All of the data below should be output exactly as given.

[Data for this exercise Boundary: Start]

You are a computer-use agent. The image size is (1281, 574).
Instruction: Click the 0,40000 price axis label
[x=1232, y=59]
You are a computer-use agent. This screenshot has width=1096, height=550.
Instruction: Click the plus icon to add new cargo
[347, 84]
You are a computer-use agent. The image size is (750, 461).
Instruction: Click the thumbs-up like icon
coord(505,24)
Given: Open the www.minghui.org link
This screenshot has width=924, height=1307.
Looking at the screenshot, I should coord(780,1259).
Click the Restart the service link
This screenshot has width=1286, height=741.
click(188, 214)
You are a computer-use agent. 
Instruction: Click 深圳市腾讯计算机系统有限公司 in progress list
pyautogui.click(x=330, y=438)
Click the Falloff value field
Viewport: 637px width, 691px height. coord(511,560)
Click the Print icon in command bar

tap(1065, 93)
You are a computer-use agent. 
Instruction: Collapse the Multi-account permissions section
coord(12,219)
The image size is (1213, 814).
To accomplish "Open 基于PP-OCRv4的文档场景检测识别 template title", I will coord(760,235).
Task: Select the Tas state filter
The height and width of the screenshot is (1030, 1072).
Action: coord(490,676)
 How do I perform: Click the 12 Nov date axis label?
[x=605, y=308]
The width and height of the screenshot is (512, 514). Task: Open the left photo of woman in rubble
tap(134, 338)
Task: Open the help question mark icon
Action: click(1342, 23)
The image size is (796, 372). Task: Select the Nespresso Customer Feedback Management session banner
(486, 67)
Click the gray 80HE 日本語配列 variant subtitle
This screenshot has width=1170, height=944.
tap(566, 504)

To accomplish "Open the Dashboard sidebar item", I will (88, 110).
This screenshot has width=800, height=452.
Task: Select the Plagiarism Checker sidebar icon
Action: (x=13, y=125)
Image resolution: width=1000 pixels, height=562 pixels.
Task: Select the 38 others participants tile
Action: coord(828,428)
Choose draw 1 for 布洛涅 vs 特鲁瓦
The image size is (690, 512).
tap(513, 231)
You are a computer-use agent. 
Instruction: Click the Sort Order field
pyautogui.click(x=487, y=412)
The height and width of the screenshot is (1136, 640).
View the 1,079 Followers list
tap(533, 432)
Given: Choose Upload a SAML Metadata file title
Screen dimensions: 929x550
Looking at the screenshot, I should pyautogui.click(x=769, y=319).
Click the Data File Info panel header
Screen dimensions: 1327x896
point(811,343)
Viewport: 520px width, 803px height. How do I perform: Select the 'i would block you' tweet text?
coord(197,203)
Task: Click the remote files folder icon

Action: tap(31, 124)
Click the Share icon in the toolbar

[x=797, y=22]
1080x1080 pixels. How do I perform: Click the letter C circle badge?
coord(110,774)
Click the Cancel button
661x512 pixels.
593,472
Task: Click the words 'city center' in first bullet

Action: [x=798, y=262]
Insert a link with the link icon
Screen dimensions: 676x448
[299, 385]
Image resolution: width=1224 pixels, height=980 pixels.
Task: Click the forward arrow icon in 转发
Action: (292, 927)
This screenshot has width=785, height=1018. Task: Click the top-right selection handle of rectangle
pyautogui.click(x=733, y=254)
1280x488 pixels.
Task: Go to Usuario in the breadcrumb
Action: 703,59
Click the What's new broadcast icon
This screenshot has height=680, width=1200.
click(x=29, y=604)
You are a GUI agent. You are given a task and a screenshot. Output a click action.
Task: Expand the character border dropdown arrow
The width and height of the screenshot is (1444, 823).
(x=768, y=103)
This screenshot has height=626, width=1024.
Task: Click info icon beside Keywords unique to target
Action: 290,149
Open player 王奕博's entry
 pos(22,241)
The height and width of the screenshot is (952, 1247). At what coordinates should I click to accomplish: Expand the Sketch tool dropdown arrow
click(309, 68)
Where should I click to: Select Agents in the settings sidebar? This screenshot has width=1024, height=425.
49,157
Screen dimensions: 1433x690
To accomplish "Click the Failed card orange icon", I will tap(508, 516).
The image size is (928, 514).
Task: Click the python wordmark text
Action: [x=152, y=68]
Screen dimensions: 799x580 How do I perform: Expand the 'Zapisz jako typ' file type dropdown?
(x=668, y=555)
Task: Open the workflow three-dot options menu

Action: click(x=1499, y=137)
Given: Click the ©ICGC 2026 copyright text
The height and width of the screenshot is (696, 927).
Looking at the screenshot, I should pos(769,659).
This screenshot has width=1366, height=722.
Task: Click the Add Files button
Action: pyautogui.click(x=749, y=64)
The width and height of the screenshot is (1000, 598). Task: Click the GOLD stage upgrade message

[Data for this exercise Boundary: End]

--- Reply ---
You are a computer-use agent. The image size is (1281, 574).
Instruction: Click the 0,40000 price axis label
[x=1232, y=59]
You are a computer-use agent. This screenshot has width=1096, height=550.
Instruction: Click the plus icon to add new cargo
[347, 84]
You are a computer-use agent. The image size is (750, 461).
Instruction: Click the thumbs-up like icon
coord(505,24)
Given: Open the www.minghui.org link
This screenshot has width=924, height=1307.
Looking at the screenshot, I should coord(780,1259).
Click the Restart the service link
This screenshot has width=1286, height=741.
click(188, 214)
You are a computer-use agent. 
Instruction: Click 深圳市腾讯计算机系统有限公司 in progress list
pyautogui.click(x=330, y=438)
Click the Falloff value field
Viewport: 637px width, 691px height. coord(511,560)
Click the Print icon in command bar

tap(1065, 93)
You are a computer-use agent. 
Instruction: Collapse the Multi-account permissions section
coord(12,219)
The image size is (1213, 814).
To accomplish "Open 基于PP-OCRv4的文档场景检测识别 template title", I will coord(760,235).
Task: Select the Tas state filter
The height and width of the screenshot is (1030, 1072).
Action: coord(490,676)
 How do I perform: Click the 12 Nov date axis label?
[x=605, y=308]
The width and height of the screenshot is (512, 514). Task: Open the left photo of woman in rubble
tap(134, 338)
Task: Open the help question mark icon
Action: click(1342, 23)
The image size is (796, 372). Task: Select the Nespresso Customer Feedback Management session banner
(486, 67)
Click the gray 80HE 日本語配列 variant subtitle
This screenshot has width=1170, height=944.
tap(566, 504)

To accomplish "Open the Dashboard sidebar item", I will (88, 110).
This screenshot has width=800, height=452.
Task: Select the Plagiarism Checker sidebar icon
Action: (x=13, y=125)
Image resolution: width=1000 pixels, height=562 pixels.
Task: Select the 38 others participants tile
Action: coord(828,428)
Choose draw 1 for 布洛涅 vs 特鲁瓦
The image size is (690, 512).
tap(513, 231)
You are a computer-use agent. 
Instruction: Click the Sort Order field
pyautogui.click(x=487, y=412)
The height and width of the screenshot is (1136, 640).
View the 1,079 Followers list
tap(533, 432)
Given: Choose Upload a SAML Metadata file title
Screen dimensions: 929x550
Looking at the screenshot, I should pyautogui.click(x=769, y=319).
Click the Data File Info panel header
Screen dimensions: 1327x896
point(811,343)
Viewport: 520px width, 803px height. How do I perform: Select the 'i would block you' tweet text?
coord(197,203)
Task: Click the remote files folder icon

Action: tap(31, 124)
Click the Share icon in the toolbar

[x=797, y=22]
1080x1080 pixels. How do I perform: Click the letter C circle badge?
coord(110,774)
Click the Cancel button
661x512 pixels.
593,472
Task: Click the words 'city center' in first bullet

Action: [x=798, y=262]
Insert a link with the link icon
Screen dimensions: 676x448
[299, 385]
Image resolution: width=1224 pixels, height=980 pixels.
Task: Click the forward arrow icon in 转发
Action: (292, 927)
This screenshot has width=785, height=1018. Task: Click the top-right selection handle of rectangle
pyautogui.click(x=733, y=254)
1280x488 pixels.
Task: Go to Usuario in the breadcrumb
Action: 703,59
Click the What's new broadcast icon
This screenshot has height=680, width=1200.
click(x=29, y=604)
You are a GUI agent. You are given a task and a screenshot. Output a click action.
Task: Expand the character border dropdown arrow
The width and height of the screenshot is (1444, 823).
(x=768, y=103)
This screenshot has height=626, width=1024.
Task: Click info icon beside Keywords unique to target
Action: 290,149
Open player 王奕博's entry
 pos(22,241)
The height and width of the screenshot is (952, 1247). At what coordinates should I click to accomplish: Expand the Sketch tool dropdown arrow
click(309, 68)
Where should I click to: Select Agents in the settings sidebar? This screenshot has width=1024, height=425.
49,157
Screen dimensions: 1433x690
To accomplish "Click the Failed card orange icon", I will tap(508, 516).
The image size is (928, 514).
Task: Click the python wordmark text
Action: [x=152, y=68]
Screen dimensions: 799x580 How do I perform: Expand the 'Zapisz jako typ' file type dropdown?
(x=668, y=555)
Task: Open the workflow three-dot options menu

Action: click(x=1499, y=137)
Given: Click the ©ICGC 2026 copyright text
The height and width of the screenshot is (696, 927).
Looking at the screenshot, I should pos(769,659).
This screenshot has width=1366, height=722.
Task: Click the Add Files button
Action: pyautogui.click(x=749, y=64)
The width and height of the screenshot is (1000, 598). Task: Click the GOLD stage upgrade message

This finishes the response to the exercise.